The Foundation sponsors a Dictionary Project that places a dictionary in the hands of every third grader in public and private schools in Clarke County (in cooperation with the Clarke County Library).  Additionally, there are numerous funds to support various programs and projects within the CCPS system including Auditorium fund, Roots and Shoots, IB/AP financial assistance, Bridges, science camps, Elementary Playground, Elementary BookFest and athletic team grants.

In addition to the local public, the Foundation began recruiting an Advisory Board to help us broaden our student and faculty opportunities here and abroad, including exchanges at both levels, conferences, study opportunities, etc.   Through friends and common interests, we recruited Dr. Gustav Born, Director of the William Harvey Research Institute at the Royal London School of Medicine, Lorie Karnath, Chair of the Advisory Board of the Dahlem Konferenzen in Berlin, Dr. Terry Sharrer, Curator of the Division of Medicine at the Smithsonian Institution, et al.   

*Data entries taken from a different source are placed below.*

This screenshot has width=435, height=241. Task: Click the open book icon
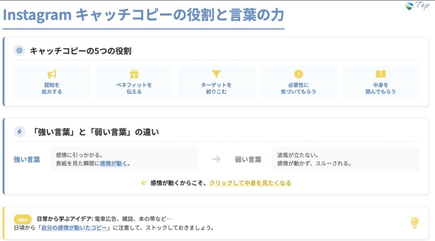click(381, 74)
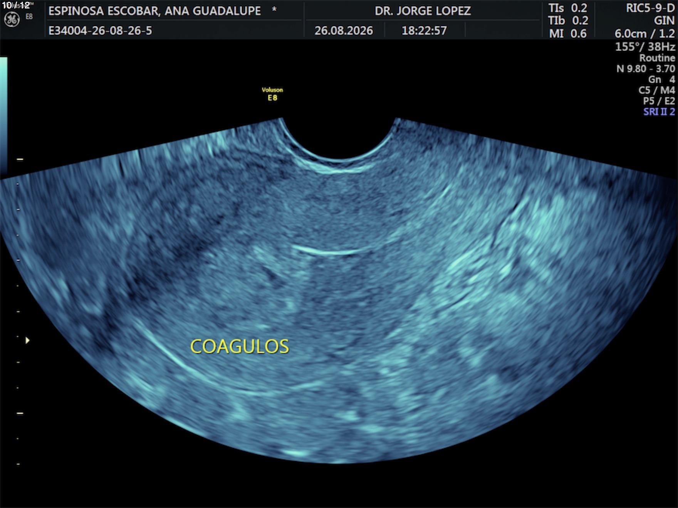
Task: Click the asterisk next to patient name
Action: pos(274,9)
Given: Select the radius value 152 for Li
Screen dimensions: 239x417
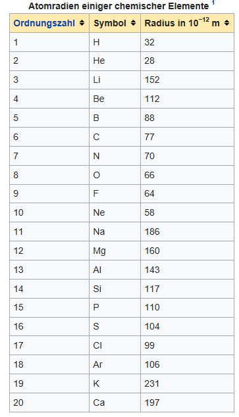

In November 2005, a very special two-day Science Summit was planned with the Superintendent to bring together students from Clarke County High School with Nobel laureates, professors, and politicians around the subject of “Science and Creative Thinking”.  Our Advisory Board recruited participants including Dr. Christoph V. Rohr, the Chairman of the German Institute for Market Economy and Competitiveness, Sir Harry Kroto (Nobel in Chemistry, 1996), Sir John Maddox (Editor of Nature), Dr. Bengt Norden (Chair of the Chemistry Section of the Royal Swedish Academy), Dr. Jerome Karle (Nobel for Chemistry, 1985) and others.  We partnered with Project Hope, the international health charity, which has a large conference center at historic Carter Hall in Clarke County, and our Congressman, Frank Wolf, who has oversight responsibilities for appropriations to the National Institutes of Health, to organize the event.  Students participated in all the sessions and were carefully mixed with the leadership participants at discussion lunches.   The opportunity for students in a rural county interested in science and math to sit down with Nobel laureates and research leaders from a number of countries caused tremendous excitement among students and faculty.

We believe that excellent public education can occur even in small rural counties without huge resources, and we believe that every child can achieve at high levels, but we think it takes a combination of both the traditional public support as well as of private support and interest to make this happen.